Veuillez recopier à l'identique toutes les lignes des items ci-dessous.

==*==

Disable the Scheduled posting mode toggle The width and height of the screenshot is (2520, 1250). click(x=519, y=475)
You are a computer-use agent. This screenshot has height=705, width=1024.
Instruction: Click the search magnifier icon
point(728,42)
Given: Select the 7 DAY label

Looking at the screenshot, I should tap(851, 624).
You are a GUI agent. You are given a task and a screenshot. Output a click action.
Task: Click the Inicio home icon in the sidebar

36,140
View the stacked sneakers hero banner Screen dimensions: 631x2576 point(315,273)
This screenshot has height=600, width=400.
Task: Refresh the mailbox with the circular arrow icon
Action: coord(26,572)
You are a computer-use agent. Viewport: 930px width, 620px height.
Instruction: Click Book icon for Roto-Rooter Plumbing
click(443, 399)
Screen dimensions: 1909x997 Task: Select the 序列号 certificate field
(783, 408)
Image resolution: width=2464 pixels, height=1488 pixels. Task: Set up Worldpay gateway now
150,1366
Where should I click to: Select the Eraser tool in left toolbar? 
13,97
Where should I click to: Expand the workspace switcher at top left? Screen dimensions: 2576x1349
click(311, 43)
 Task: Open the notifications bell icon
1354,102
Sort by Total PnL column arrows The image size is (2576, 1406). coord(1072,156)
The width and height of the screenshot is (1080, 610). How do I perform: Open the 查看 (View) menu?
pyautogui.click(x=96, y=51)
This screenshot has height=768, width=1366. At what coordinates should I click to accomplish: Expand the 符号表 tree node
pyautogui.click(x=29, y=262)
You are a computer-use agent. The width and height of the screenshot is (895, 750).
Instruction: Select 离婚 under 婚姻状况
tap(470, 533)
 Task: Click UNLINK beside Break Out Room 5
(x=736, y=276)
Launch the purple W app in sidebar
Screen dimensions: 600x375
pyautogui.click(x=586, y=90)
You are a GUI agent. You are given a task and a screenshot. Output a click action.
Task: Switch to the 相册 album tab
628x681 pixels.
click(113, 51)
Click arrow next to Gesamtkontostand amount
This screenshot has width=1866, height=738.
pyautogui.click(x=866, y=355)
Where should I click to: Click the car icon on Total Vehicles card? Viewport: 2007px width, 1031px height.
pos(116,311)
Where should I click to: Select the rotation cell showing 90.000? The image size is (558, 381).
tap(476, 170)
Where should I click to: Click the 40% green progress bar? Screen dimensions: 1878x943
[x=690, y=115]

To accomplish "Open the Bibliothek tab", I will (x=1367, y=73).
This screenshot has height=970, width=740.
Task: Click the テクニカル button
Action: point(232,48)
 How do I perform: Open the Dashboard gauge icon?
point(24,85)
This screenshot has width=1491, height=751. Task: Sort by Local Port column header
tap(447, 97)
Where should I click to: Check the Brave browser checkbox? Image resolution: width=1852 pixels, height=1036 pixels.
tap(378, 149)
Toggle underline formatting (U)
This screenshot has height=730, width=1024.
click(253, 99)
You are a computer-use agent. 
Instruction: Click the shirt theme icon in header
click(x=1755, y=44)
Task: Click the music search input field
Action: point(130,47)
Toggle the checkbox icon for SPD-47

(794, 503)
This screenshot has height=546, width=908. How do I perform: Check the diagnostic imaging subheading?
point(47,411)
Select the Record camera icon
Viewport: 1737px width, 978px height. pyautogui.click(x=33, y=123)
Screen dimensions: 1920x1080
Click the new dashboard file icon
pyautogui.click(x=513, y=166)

==*==

* **Réponse rédigée**
Disable the Scheduled posting mode toggle The width and height of the screenshot is (2520, 1250). click(x=519, y=475)
You are a computer-use agent. This screenshot has height=705, width=1024.
Instruction: Click the search magnifier icon
point(728,42)
Given: Select the 7 DAY label

Looking at the screenshot, I should tap(851, 624).
You are a GUI agent. You are given a task and a screenshot. Output a click action.
Task: Click the Inicio home icon in the sidebar

36,140
View the stacked sneakers hero banner Screen dimensions: 631x2576 point(315,273)
This screenshot has height=600, width=400.
Task: Refresh the mailbox with the circular arrow icon
Action: coord(26,572)
You are a computer-use agent. Viewport: 930px width, 620px height.
Instruction: Click Book icon for Roto-Rooter Plumbing
click(443, 399)
Screen dimensions: 1909x997 Task: Select the 序列号 certificate field
(783, 408)
Image resolution: width=2464 pixels, height=1488 pixels. Task: Set up Worldpay gateway now
150,1366
Where should I click to: Select the Eraser tool in left toolbar? 
13,97
Where should I click to: Expand the workspace switcher at top left? Screen dimensions: 2576x1349
click(311, 43)
 Task: Open the notifications bell icon
1354,102
Sort by Total PnL column arrows The image size is (2576, 1406). coord(1072,156)
The width and height of the screenshot is (1080, 610). How do I perform: Open the 查看 (View) menu?
pyautogui.click(x=96, y=51)
This screenshot has height=768, width=1366. At what coordinates should I click to accomplish: Expand the 符号表 tree node
pyautogui.click(x=29, y=262)
You are a computer-use agent. The width and height of the screenshot is (895, 750).
Instruction: Select 离婚 under 婚姻状况
tap(470, 533)
 Task: Click UNLINK beside Break Out Room 5
(x=736, y=276)
Launch the purple W app in sidebar
Screen dimensions: 600x375
pyautogui.click(x=586, y=90)
You are a GUI agent. You are given a task and a screenshot. Output a click action.
Task: Switch to the 相册 album tab
628x681 pixels.
click(113, 51)
Click arrow next to Gesamtkontostand amount
This screenshot has width=1866, height=738.
pyautogui.click(x=866, y=355)
Where should I click to: Click the car icon on Total Vehicles card? Viewport: 2007px width, 1031px height.
pos(116,311)
Where should I click to: Select the rotation cell showing 90.000? The image size is (558, 381).
tap(476, 170)
Where should I click to: Click the 40% green progress bar? Screen dimensions: 1878x943
[x=690, y=115]

To accomplish "Open the Bibliothek tab", I will (x=1367, y=73).
This screenshot has height=970, width=740.
Task: Click the テクニカル button
Action: point(232,48)
 How do I perform: Open the Dashboard gauge icon?
point(24,85)
This screenshot has width=1491, height=751. Task: Sort by Local Port column header
tap(447, 97)
Where should I click to: Check the Brave browser checkbox? Image resolution: width=1852 pixels, height=1036 pixels.
tap(378, 149)
Toggle underline formatting (U)
This screenshot has height=730, width=1024.
click(253, 99)
You are a computer-use agent. 
Instruction: Click the shirt theme icon in header
click(x=1755, y=44)
Task: Click the music search input field
Action: point(130,47)
Toggle the checkbox icon for SPD-47

(794, 503)
This screenshot has height=546, width=908. How do I perform: Check the diagnostic imaging subheading?
point(47,411)
Select the Record camera icon
Viewport: 1737px width, 978px height. pyautogui.click(x=33, y=123)
Screen dimensions: 1920x1080
Click the new dashboard file icon
pyautogui.click(x=513, y=166)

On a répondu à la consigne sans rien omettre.